─── Supplied records
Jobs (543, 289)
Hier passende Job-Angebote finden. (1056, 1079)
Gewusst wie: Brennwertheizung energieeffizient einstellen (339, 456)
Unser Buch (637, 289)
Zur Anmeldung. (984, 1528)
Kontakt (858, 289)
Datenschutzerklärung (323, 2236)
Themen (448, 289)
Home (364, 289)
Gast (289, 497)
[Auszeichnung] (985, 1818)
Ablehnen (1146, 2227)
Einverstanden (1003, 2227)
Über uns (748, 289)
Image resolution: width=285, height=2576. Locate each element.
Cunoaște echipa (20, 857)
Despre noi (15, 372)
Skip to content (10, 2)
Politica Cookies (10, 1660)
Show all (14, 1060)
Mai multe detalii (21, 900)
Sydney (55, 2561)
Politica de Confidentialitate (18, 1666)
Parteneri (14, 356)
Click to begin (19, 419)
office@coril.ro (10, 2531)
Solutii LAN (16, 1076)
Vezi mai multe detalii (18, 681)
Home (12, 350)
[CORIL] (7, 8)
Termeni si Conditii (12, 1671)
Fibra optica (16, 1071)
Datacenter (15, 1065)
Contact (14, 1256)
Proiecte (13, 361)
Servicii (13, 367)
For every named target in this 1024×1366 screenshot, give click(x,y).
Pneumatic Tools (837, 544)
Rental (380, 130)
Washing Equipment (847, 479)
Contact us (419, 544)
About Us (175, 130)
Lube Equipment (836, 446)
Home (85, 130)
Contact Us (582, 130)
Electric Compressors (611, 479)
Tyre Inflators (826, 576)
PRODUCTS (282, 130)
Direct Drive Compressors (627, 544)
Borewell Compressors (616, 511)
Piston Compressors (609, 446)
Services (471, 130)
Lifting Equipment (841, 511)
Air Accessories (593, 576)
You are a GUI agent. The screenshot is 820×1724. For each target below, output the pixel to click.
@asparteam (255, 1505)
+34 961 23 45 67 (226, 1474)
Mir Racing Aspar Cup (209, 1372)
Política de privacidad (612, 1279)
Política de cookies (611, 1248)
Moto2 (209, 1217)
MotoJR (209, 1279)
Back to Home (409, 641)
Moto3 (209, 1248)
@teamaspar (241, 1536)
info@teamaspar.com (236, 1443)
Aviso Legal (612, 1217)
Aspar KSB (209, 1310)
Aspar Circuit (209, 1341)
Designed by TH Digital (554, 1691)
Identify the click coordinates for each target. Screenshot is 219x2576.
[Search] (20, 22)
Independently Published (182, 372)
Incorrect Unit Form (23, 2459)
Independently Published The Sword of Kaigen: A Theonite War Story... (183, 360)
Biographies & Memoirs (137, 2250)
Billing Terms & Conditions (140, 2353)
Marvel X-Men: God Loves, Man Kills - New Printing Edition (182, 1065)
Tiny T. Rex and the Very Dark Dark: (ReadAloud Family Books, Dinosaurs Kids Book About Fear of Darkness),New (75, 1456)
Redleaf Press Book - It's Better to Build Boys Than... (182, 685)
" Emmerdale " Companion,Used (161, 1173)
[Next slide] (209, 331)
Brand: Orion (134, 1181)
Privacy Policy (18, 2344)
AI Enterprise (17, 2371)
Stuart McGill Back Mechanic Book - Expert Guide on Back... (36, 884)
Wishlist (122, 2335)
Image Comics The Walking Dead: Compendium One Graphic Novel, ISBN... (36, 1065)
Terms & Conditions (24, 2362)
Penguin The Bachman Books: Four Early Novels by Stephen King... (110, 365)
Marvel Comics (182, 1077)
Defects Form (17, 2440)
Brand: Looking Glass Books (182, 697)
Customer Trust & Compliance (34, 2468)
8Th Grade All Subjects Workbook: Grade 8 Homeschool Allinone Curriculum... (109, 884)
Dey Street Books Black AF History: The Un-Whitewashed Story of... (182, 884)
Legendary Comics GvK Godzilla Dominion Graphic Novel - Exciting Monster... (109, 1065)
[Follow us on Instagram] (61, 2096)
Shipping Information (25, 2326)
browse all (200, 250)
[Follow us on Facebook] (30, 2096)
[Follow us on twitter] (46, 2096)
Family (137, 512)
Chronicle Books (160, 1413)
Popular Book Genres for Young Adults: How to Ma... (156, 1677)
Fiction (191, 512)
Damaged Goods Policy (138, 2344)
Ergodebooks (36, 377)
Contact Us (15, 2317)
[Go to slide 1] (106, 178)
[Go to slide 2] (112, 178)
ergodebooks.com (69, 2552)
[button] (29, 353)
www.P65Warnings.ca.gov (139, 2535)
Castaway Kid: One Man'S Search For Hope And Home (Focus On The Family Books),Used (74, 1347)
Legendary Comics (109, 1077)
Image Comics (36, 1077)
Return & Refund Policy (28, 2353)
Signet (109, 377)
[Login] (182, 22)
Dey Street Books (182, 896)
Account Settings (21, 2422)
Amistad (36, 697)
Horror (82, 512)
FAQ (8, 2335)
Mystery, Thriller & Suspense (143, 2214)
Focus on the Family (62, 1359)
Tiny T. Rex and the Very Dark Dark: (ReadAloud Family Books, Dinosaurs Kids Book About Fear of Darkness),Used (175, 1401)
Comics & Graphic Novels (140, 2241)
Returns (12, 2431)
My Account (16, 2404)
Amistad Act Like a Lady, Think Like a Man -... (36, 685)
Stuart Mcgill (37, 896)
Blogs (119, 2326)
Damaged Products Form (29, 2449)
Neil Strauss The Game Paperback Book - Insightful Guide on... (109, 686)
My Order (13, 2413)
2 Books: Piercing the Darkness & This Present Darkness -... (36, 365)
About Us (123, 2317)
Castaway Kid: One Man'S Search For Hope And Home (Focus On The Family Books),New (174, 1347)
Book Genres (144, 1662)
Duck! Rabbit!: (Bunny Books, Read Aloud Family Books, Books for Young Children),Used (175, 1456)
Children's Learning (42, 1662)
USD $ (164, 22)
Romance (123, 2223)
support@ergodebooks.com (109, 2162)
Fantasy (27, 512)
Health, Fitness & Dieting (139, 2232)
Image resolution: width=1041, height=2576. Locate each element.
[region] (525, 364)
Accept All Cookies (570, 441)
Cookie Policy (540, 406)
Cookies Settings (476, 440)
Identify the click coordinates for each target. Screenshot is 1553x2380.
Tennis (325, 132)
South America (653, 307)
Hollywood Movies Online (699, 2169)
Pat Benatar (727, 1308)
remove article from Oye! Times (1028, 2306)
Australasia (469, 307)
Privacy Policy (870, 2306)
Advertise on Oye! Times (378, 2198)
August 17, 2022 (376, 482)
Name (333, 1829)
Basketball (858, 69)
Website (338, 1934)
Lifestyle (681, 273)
──────
# Problem to work on
Above are the records; from them, give again exactly the lines from the one containing "Darkness),Used (175, 1401)" to the one containing "Blogs (119, 2326)", both lines included, and nothing more.

# Answer box
Tiny T. Rex and the Very Dark Dark: (ReadAloud Family Books, Dinosaurs Kids Book About Fear of Darkness),Used (175, 1401)
Comics & Graphic Novels (140, 2241)
Returns (12, 2431)
My Account (16, 2404)
Amistad Act Like a Lady, Think Like a Man -... (36, 685)
Stuart Mcgill (37, 896)
Blogs (119, 2326)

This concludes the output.